Stored data entries:
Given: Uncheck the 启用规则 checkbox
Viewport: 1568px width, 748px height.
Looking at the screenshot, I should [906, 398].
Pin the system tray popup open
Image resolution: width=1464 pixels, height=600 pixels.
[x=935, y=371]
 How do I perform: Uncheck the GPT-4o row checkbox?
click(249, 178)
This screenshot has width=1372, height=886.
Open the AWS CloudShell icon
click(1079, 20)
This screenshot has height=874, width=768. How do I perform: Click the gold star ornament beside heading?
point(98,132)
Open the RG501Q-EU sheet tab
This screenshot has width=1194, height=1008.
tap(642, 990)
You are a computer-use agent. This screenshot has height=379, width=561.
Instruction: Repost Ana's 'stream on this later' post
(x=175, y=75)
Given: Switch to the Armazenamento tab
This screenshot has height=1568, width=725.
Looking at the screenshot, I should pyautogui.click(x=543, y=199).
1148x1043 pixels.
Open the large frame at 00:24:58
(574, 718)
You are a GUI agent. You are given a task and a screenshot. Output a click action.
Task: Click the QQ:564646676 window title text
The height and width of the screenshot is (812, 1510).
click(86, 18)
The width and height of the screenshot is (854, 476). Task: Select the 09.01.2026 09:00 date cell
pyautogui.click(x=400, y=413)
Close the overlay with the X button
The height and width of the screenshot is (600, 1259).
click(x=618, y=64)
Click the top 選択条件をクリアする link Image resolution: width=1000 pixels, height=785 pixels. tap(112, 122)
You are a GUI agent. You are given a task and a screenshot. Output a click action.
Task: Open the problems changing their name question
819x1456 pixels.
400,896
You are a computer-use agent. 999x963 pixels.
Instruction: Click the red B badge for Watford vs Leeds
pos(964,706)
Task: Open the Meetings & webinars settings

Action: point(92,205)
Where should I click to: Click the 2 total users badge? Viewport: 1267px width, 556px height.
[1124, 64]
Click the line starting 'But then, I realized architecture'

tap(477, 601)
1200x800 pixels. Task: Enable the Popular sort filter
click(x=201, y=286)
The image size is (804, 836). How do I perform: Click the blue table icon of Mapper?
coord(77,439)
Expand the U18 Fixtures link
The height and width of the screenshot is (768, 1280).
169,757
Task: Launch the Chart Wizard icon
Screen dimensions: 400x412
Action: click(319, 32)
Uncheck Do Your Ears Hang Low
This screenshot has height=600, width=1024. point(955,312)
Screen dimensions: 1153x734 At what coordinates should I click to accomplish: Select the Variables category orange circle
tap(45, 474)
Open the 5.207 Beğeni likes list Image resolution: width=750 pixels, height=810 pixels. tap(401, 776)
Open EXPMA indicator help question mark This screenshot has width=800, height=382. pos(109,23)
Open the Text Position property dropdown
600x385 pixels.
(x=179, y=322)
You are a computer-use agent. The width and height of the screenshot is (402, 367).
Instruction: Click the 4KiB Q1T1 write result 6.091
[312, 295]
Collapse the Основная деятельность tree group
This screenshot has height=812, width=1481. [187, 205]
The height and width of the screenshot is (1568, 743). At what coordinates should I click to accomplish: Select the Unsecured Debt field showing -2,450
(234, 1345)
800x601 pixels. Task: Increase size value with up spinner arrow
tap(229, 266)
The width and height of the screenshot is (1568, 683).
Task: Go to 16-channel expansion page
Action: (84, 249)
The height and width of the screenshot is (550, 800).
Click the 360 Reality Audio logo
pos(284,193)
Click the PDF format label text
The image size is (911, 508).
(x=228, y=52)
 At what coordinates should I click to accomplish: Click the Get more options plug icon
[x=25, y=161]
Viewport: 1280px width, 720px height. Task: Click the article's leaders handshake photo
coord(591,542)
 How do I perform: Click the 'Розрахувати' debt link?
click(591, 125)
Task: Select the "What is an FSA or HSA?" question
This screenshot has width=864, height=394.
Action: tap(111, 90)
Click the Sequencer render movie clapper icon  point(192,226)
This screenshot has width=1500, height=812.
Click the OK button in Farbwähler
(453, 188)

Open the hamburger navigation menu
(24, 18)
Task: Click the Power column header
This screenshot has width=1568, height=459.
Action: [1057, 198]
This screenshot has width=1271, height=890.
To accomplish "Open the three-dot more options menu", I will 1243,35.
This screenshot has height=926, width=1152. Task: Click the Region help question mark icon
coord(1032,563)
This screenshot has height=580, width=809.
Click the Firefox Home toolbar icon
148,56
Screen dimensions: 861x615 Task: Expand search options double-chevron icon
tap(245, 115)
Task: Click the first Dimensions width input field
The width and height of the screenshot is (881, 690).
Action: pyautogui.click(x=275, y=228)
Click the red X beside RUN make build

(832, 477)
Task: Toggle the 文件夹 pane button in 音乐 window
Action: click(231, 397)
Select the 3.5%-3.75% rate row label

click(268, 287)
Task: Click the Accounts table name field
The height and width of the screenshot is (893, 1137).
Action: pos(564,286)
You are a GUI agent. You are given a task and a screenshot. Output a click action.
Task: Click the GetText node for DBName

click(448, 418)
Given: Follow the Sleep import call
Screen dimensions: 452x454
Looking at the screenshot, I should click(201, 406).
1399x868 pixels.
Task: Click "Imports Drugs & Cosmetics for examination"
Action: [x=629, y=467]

PROMPT. Using the entries above, give back exactly the line containing "This screenshot has width=1372, height=886.", the line containing "You are a computer-use agent. This", and every line between them, and nothing else.

TASK SOLUTION.
This screenshot has width=1372, height=886.
Open the AWS CloudShell icon
click(1079, 20)
This screenshot has height=874, width=768. How do I perform: Click the gold star ornament beside heading?
point(98,132)
Open the RG501Q-EU sheet tab
This screenshot has width=1194, height=1008.
tap(642, 990)
You are a computer-use agent. This screenshot has height=379, width=561.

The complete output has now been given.